Job → Return the material below line for line, with no changes.

Provided information →
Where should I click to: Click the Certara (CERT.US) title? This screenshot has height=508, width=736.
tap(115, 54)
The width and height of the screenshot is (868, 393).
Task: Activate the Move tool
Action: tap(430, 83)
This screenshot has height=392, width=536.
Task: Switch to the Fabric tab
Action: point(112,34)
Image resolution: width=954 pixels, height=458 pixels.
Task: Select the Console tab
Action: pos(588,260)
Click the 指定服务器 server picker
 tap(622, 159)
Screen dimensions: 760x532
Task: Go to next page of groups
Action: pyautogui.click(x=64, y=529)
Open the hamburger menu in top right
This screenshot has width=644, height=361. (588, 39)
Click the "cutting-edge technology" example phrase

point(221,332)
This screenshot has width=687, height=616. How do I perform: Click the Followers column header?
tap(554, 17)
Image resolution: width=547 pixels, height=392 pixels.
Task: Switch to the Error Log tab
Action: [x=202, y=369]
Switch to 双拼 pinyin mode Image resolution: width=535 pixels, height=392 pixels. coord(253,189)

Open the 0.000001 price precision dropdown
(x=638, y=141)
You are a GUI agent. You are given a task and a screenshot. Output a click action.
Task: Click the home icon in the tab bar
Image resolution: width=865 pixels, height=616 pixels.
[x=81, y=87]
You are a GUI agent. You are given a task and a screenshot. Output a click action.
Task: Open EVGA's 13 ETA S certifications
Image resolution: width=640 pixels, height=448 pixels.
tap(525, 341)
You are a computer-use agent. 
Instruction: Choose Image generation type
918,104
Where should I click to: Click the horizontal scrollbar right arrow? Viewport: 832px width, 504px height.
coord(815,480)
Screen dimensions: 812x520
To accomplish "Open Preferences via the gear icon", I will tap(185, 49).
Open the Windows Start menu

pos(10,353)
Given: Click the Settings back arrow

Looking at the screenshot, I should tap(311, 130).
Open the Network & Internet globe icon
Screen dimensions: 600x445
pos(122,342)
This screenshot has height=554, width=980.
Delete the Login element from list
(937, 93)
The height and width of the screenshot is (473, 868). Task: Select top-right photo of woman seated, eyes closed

The reply →
Where should I click to: Click the Certara (CERT.US) title? This screenshot has height=508, width=736.
tap(115, 54)
The width and height of the screenshot is (868, 393).
Task: Activate the Move tool
Action: tap(430, 83)
This screenshot has height=392, width=536.
Task: Switch to the Fabric tab
Action: point(112,34)
Image resolution: width=954 pixels, height=458 pixels.
Task: Select the Console tab
Action: pos(588,260)
Click the 指定服务器 server picker
 tap(622, 159)
Screen dimensions: 760x532
Task: Go to next page of groups
Action: pyautogui.click(x=64, y=529)
Open the hamburger menu in top right
This screenshot has width=644, height=361. (588, 39)
Click the "cutting-edge technology" example phrase

point(221,332)
This screenshot has width=687, height=616. How do I perform: Click the Followers column header?
tap(554, 17)
Image resolution: width=547 pixels, height=392 pixels.
Task: Switch to the Error Log tab
Action: [x=202, y=369]
Switch to 双拼 pinyin mode Image resolution: width=535 pixels, height=392 pixels. coord(253,189)

Open the 0.000001 price precision dropdown
(x=638, y=141)
You are a GUI agent. You are given a task and a screenshot. Output a click action.
Task: Click the home icon in the tab bar
Image resolution: width=865 pixels, height=616 pixels.
[x=81, y=87]
You are a GUI agent. You are given a task and a screenshot. Output a click action.
Task: Open EVGA's 13 ETA S certifications
Image resolution: width=640 pixels, height=448 pixels.
tap(525, 341)
You are a computer-use agent. 
Instruction: Choose Image generation type
918,104
Where should I click to: Click the horizontal scrollbar right arrow? Viewport: 832px width, 504px height.
coord(815,480)
Screen dimensions: 812x520
To accomplish "Open Preferences via the gear icon", I will tap(185, 49).
Open the Windows Start menu

pos(10,353)
Given: Click the Settings back arrow

Looking at the screenshot, I should tap(311, 130).
Open the Network & Internet globe icon
Screen dimensions: 600x445
pos(122,342)
This screenshot has height=554, width=980.
Delete the Login element from list
(937, 93)
The height and width of the screenshot is (473, 868). Task: Select top-right photo of woman seated, eyes closed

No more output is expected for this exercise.